As there is no cure yet, this dream seems more attainable. Like I mentioned before, doctors and other parents will tell you once you get the diagnosis to seek a local support group, to talk with other parents that have been there, to find children similar to your child and set up play dates. I couldnt agree more with this. Most parents turn to their house of worship. I’ve read about several church based services, daycare options, playgroups for families with special needs. Here in Atlanta there is a large Jewish Autistic community also offereing the same services. Sadly there is no Muslim autisitic or special needs community for me to turn to. I’ve searched online countless times and find that Islam and autism dont go together for some reason. I’m seeking fatwas (religious decrees) about what my son’s religious responsiblities are, how much is he accountable for and what my role as a parent should be with teaching him his faith. I’m looking for other parents to learn from and see what they’ve done. They either dont want to communicate or are not on the world wide web. Its in the culture of many Arabs or Asians to see a disability as some kind of taboo, not seeking a diagnosis or hiding the child in shame, they lack awareness and its been said a lot that they think autism is  a form of mental retardation, which it obviously is not.

I dream of organizing an awareness campaign with the local mosques, maybe hiring a speaker from Autism Speaks, printing out fliers or brochures, having recources translated into Arabic or Urdu,  explaining to parents what the early warning signs are, urge them to have their children evaluated, that its nothing to be ashamed of, and maybe then I’ll find other families to form relationships with. I also wish that Arab doctors would get the training to recognize the signs to explore the area of developmental science that treating a child for physical illnesses is not enough, for Arabs to become therapists and special needs educators. Islam teaches us to be accepting of all races, ethnicitys, social backgrounds and of course mental capabilities, but sadly they show discrimination, they need to learn neuro-diversity. Its a term I learnt when I started joining the social networks of autism. It means that the same as we are accepting of different skin colors we should also be accepting of the different neuro development of others, of autism, Aspergers, Tourette, ADHD, these are all neuro-developmental disorders. Just like the color of their skin they were created this way and cant help it, its not the parents fault its nothing to be ashamed of. Since my son’s diagnosis, I’ve become more accpeting, when I see a child misbehaving in public I no longer think to myself “these parents have spoiled their child” I say to myself “this child may have some kind of disability and the parents are doing the best they can”.

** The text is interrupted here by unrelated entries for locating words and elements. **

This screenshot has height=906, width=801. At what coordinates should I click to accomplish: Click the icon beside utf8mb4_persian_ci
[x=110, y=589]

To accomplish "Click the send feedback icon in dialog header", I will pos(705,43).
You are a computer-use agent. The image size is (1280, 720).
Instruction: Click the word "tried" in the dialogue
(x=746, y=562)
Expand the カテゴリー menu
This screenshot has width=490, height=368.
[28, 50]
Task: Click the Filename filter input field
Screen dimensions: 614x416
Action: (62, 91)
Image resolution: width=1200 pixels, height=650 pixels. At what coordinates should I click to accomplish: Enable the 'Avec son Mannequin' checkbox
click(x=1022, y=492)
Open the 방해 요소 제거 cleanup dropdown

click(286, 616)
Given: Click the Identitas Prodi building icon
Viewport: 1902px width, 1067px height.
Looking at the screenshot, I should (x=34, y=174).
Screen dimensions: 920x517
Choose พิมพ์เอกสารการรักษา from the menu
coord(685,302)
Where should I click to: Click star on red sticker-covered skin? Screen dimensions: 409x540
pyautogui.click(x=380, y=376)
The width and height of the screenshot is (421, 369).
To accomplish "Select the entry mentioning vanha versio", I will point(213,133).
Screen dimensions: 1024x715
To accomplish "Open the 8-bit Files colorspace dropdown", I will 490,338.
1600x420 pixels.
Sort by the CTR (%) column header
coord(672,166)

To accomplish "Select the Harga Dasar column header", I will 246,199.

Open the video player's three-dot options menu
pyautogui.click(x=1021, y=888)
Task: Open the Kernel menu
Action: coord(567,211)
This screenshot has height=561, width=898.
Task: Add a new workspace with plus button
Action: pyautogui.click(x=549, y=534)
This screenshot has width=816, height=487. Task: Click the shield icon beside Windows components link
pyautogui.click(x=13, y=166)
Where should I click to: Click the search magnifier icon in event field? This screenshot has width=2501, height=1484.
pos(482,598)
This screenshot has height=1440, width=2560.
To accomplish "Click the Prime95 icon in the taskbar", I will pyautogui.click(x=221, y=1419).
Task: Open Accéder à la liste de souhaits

I’ve met a mother from a Facebook group with a 4 year old son, with suspected Aspergers (she still hasnt received an official diagnosis) she was saying the same about not finding other Muslim parents outspoken with their children’s special needs, about the Islamic community’s lack of awareness. Her son’s application for a Pre-K program at an Islamic preschool was rejected, they said they do not deal with special needs, they said this without even understanding what his needs were. He has since been placed in a private pre-K school, in a regular class with a once weekly special needs teacher checking on him and he’s doing great masha Allah. This mother also dreams of starting an awareness group and maybe one day the both of us can make it work bringing awareness to the Islamic community and helping other parents seek the support they need.

This is the autism awareness ribbon, and April is national Autism Awareness month.